Elon Musk has confirmed that Tesla will cut 10% of its salaried workforce over the next three months.
He told a business conference in the Middle East that the reduction would be around 3.5% of the company’s 100,000 employees worldwide.
The issue of staff cuts surfaced earlier this month when he said in a series of emails to staff that he was worried about the outlook for the economy and the business and therefore Tesla would cut 10% of its staff.
This was later clarified to 10% of salaried staff and that there would be no reduction in the number of blue collar workers involved in actual car production in the US, China and Germany.
In emails from early June, Musk told managers to “suspend all hiring globally.”
The grim outlook came two days after the billionaire told staff to return to work or leave.
Earlier this week, it was revealed that former Tesla employees had filed a lawsuit against Musk’s electric car company, alleging that his decision to carry out a “mass layoff” violated federal law because the company did not give notice of the job cuts.
Reuters reported that the lawsuit was filed Sunday night in Texas by two workers who said they were fired from Tesla’s massive factory in Sparks, Nevada, in June.
According to the lawsuit, more than 500 employees were terminated at the Nevada plant.
The lawsuit claims Tesla failed to comply with U.S. federal mass layoff laws that require a 60-day notification period under the Worker Adjustment and Retraining Act.
They are seeking class-action status for all former Tesla employees across the United States who were terminated in May or June without notice.
“Tesla merely informed the employees that their layoffs would be effective immediately,” the complaint states.
Musk downplayed the lawsuit as “meaningless” at the Middle East business conference he spoke at on Monday.
“Let’s not read too much into a pretrial trial that has no value,” he said at the Qatar Economic Forum hosted by Bloomberg.
“It seems that anything related to Tesla gets a lot of clicks, whether it’s insignificant or significant.
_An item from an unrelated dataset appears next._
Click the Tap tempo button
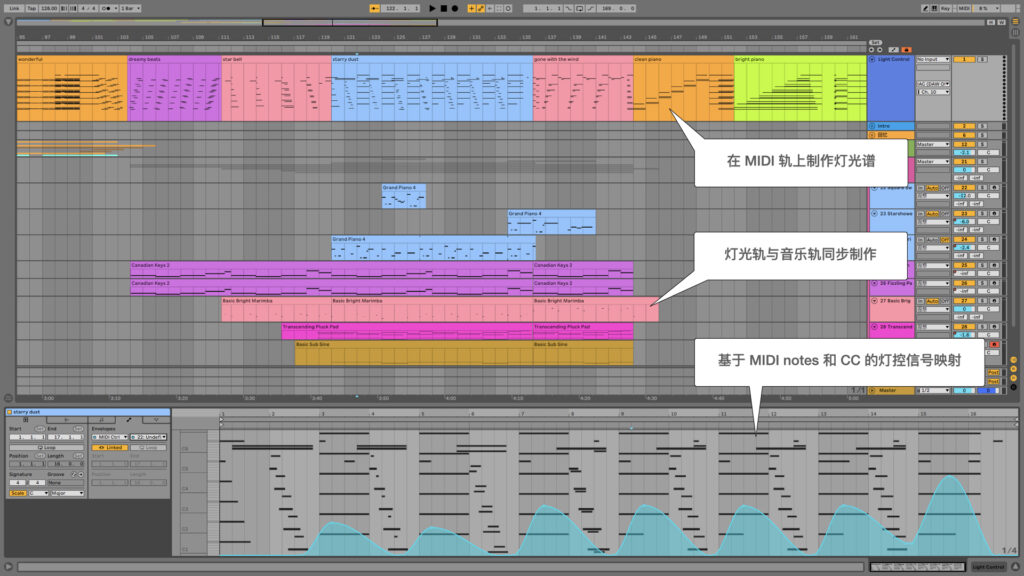Viewport: 1024px width, 576px height. click(x=32, y=7)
I would put this lawsuit you’re referring to in the trivial category.
Musk told the same forum that he “never said people should invest in crypto[currency]“As retail investors feel the pain of the fall in the digital coin market, which is now called The Crypto Winter.
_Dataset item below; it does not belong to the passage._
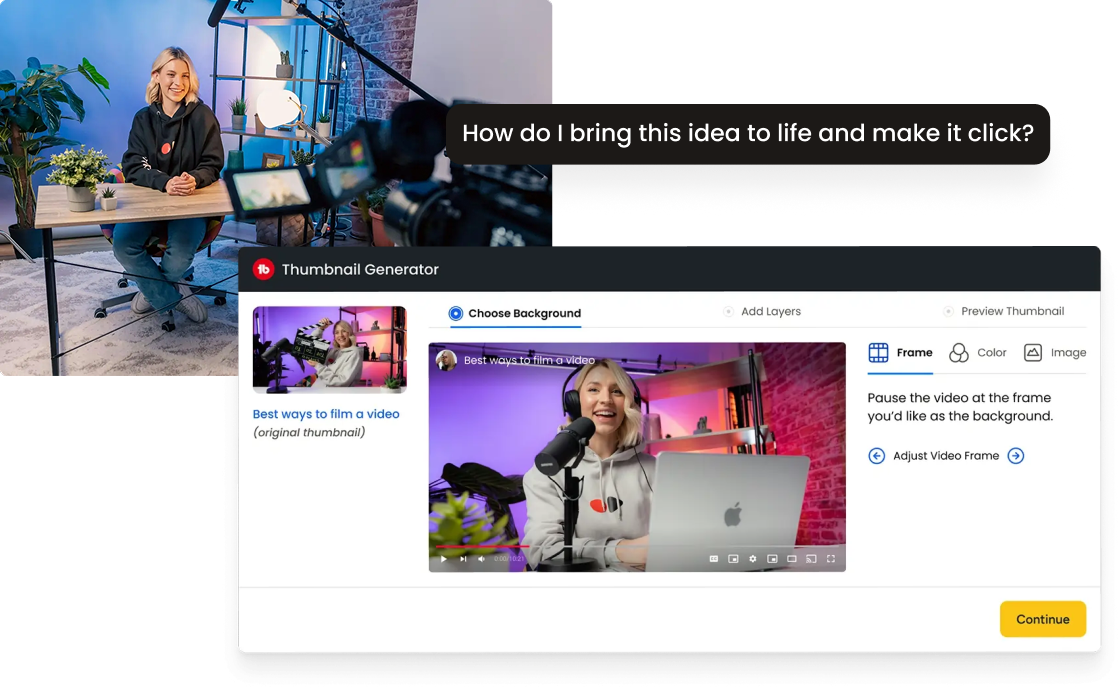The image size is (1120, 689).
Task: Select the Color background option
Action: (x=977, y=353)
Despite buying and promoting Dogecoin, Musk told the Qatar Economic Forum on Tuesday that he makes a distinction between publicly supporting the digital coin and encouraging others to invest.
In the case of Tesla, SpaceX, myself, we’ve all bought bitcoin, but it’s a small percentage of our total cash,” Musk told Bloomberg (Bloomberg hosted the forum).
Musk added that he also purchased Dogecoin, which can also be used to purchase Tesla merchandise.